Questions to answer —
1. Copy the Schizocidaris entry from "The Echinoid Directory" up to and including "into horizontal rows.".
2. Answer these questions from the Schizocidaris entry:
(a) How many plates are in a series in the interambulacrum?
(b) How does the peristome compare in size with the apical disc?
(c) What shape are the secondary spines?
3. In the Schizocidaris entry, list the structure named at the start of each bulleted point under "Diagnostic Features".

Page excerpt —
++++++++++
The Echinoid Directory

Schizocidaris Mortensen, 1903, p. 25, 28

Diagnostic Features
  • Test flattened above and below; relatively small.
  • Apical disc about half the test diameter; monocyclic. Plates uniformly covered in dense granules. All five genital plates similar in size. Sexual dimorphism in gonopore size.
  • Interambulacrum with 7-9 plates in a series. Primary tubercles perforate, non-crenulate. Areoles ovate and incised; scrobicular circles contiguous or confluent throughout.
  • Scrobicular tubercles differentiated. Extrascrobicular areas not extensive; secondary tubercles dense and arranged into horizontal rows.
  • Interradial suture distinctly incised as is the ambulacral perradial zone to a lesser extent.
  • Ambulacra weakly sinuous. Pore-pairs conjugate with moderately wide interporal partition; pore zones sunken. Perradial zone wider than pore zones with marginal series of contiguous primary tubercles and inner series of smaller tubercles.
  • Peristome slightly smaller than the apical disc. Ambulacral plates uniserial; interambulacral series not reaching the mouth.
  • Primary spines long, with short collar and neck; tapering to a point. Shaft strongly thorned; covered in fine cortical hairs that coalesce to form an outer surface. Secondary spines flattened.
++++++++++
Extracted entries —

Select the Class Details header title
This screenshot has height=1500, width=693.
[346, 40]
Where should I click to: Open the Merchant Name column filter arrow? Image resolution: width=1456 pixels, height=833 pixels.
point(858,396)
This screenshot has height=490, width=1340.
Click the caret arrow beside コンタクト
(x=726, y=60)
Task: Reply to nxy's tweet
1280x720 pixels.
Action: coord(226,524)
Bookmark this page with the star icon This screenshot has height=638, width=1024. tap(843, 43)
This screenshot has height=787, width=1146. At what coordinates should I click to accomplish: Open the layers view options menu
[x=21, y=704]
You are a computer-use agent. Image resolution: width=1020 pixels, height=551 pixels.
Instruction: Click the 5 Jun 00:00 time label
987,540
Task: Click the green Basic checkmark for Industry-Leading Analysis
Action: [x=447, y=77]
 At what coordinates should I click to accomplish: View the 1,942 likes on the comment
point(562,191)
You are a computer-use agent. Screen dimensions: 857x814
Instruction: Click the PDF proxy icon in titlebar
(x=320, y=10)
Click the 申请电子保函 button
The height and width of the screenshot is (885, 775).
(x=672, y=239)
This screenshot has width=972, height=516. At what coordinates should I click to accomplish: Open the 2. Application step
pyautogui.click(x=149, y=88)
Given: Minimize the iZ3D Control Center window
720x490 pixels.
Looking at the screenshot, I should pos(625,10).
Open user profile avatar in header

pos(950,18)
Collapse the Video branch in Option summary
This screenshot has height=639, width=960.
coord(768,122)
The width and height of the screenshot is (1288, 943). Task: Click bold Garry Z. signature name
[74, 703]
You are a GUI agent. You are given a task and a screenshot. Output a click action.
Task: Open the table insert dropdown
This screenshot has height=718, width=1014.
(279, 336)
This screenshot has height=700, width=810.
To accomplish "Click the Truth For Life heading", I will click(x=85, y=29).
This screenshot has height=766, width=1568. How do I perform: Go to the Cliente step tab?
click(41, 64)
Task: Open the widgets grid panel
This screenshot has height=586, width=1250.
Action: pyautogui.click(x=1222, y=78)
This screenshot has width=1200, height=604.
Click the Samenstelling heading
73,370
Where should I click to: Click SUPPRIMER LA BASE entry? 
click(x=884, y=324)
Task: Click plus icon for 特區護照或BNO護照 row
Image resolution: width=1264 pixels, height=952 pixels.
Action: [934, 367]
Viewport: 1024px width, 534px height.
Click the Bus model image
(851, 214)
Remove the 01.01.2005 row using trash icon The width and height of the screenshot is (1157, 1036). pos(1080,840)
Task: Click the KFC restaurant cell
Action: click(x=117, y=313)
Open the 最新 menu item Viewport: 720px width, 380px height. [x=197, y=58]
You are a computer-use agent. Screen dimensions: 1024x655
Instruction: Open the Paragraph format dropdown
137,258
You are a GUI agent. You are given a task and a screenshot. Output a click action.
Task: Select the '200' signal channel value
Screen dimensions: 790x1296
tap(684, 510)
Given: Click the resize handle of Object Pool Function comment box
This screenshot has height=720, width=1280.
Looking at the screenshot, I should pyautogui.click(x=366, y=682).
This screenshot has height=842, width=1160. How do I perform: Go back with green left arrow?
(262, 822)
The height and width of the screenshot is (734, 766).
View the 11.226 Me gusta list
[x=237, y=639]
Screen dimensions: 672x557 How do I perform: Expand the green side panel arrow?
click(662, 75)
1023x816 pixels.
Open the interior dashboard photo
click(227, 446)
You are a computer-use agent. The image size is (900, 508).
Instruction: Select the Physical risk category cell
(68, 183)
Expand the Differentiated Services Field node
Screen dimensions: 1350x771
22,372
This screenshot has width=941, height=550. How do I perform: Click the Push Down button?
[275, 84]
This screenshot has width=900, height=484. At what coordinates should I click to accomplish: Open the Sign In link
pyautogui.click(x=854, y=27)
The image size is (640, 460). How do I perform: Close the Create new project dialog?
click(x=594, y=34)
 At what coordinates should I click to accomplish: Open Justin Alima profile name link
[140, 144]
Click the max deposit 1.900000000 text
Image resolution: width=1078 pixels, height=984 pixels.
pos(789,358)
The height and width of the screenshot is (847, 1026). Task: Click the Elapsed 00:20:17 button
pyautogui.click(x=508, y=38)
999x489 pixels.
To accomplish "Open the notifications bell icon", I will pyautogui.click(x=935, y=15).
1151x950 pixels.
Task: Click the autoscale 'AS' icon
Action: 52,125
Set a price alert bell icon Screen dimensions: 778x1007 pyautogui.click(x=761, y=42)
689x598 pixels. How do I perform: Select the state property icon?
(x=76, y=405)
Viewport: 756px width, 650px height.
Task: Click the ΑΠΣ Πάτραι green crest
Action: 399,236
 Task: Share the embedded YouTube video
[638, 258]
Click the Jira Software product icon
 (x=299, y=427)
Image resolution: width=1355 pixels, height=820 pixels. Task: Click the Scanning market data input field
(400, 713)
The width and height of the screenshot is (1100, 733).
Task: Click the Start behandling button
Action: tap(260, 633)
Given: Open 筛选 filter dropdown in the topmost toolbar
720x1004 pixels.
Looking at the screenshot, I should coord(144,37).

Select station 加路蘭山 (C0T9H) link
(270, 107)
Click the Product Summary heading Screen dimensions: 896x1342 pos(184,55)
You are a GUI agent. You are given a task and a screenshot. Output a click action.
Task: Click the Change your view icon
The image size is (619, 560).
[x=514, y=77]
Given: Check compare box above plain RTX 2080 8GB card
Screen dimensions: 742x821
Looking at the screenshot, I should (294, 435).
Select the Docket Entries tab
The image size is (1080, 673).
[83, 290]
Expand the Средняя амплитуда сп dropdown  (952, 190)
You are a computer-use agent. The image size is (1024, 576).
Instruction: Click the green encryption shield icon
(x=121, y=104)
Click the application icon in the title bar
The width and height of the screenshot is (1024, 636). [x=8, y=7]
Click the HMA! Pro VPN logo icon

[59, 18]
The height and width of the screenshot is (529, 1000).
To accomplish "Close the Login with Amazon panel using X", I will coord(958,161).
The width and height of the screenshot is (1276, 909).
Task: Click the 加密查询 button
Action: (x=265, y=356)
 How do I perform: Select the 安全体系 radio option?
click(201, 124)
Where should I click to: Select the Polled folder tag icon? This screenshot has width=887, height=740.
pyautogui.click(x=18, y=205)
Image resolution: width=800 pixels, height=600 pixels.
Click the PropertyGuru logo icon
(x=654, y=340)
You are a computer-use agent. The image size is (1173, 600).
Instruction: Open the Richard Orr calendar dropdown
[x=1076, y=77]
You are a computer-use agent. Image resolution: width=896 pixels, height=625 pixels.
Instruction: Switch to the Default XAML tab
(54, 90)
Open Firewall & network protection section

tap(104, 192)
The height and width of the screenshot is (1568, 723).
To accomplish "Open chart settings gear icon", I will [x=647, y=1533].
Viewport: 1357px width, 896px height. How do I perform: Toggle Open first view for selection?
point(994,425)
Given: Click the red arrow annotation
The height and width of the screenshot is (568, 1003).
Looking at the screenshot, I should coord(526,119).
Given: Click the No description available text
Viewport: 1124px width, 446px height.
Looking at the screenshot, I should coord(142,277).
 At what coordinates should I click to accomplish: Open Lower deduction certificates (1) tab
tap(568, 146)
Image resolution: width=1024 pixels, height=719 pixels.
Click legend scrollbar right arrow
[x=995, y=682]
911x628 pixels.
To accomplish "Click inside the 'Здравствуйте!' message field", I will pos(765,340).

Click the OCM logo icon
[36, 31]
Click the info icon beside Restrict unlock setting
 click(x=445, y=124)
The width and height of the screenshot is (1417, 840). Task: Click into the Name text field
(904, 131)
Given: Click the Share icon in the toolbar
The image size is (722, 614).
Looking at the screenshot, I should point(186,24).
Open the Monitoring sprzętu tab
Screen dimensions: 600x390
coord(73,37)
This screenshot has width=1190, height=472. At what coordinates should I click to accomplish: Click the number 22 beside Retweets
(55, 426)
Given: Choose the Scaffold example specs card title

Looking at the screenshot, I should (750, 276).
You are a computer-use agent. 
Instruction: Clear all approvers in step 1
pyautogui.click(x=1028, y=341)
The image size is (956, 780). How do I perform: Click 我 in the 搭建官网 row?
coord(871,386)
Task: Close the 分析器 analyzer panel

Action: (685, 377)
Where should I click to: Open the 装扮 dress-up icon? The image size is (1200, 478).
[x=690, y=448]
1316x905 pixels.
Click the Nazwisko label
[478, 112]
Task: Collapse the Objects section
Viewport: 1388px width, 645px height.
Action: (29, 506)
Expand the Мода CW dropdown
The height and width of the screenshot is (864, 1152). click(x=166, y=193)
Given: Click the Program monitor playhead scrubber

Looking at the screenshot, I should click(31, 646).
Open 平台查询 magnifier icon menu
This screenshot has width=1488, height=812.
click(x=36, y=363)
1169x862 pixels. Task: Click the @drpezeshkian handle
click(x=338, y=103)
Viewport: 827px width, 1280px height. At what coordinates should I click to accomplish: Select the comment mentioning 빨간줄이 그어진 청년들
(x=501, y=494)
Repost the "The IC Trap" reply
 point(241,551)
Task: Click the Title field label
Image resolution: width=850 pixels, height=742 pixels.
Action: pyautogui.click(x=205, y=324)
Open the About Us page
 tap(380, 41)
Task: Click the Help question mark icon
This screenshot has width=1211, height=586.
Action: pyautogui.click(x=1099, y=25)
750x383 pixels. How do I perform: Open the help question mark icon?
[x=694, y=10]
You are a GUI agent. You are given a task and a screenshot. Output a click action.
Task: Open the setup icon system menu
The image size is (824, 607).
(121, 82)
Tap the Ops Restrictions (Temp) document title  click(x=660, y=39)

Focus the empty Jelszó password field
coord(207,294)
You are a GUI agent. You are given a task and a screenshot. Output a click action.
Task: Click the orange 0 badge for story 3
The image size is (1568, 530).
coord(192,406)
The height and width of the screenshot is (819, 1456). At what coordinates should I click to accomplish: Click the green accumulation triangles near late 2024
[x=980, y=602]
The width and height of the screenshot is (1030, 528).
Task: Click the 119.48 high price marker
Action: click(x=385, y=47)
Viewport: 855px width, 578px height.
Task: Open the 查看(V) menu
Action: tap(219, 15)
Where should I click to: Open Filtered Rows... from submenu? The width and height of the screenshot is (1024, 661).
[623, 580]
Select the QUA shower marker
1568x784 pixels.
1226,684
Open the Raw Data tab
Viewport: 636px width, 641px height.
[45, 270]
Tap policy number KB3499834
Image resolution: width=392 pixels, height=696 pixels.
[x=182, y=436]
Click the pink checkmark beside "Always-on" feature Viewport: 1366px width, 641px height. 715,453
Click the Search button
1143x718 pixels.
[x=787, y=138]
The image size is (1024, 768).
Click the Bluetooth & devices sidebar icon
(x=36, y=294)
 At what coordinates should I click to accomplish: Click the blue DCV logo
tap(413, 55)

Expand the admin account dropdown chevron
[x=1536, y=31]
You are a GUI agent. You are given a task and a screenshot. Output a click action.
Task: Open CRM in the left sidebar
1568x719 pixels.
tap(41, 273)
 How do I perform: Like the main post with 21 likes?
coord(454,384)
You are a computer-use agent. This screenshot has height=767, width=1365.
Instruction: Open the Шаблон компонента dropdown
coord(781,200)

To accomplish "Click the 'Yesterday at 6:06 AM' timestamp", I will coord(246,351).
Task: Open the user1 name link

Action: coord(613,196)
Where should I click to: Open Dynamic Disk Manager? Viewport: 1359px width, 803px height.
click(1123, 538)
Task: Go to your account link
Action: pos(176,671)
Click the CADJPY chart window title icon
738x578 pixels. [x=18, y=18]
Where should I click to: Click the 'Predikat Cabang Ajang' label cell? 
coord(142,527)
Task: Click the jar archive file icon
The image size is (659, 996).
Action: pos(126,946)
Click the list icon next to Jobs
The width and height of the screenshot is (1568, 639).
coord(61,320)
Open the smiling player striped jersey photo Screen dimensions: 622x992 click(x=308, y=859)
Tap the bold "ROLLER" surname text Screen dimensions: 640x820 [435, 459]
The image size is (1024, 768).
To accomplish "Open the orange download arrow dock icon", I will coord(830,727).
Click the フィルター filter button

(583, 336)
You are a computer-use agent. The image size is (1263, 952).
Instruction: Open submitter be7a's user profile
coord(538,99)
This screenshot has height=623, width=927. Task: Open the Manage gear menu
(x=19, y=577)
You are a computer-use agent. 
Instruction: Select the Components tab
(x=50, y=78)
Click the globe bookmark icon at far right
++++++++++
Task results —
1.
The Echinoid Directory

Schizocidaris Mortensen, 1903, p. 25, 28

Diagnostic Features
  • Test flattened above and below; relatively small.
  • Apical disc about half the test diameter; monocyclic. Plates uniformly covered in dense granules. All five genital plates similar in size. Sexual dimorphism in gonopore size.
  • Interambulacrum with 7-9 plates in a series. Primary tubercles perforate, non-crenulate. Areoles ovate and incised; scrobicular circles contiguous or confluent throughout.
  • Scrobicular tubercles differentiated. Extrascrobicular areas not extensive; secondary tubercles dense and arranged into horizontal rows.

2.
(a) 7-9 plates
(b) It is slightly smaller than the apical disc.
(c) Flattened

3.
Test
Apical disc
Interambulacrum
Scrobicular tubercles
Interradial suture
Ambulacra
Peristome
Primary spines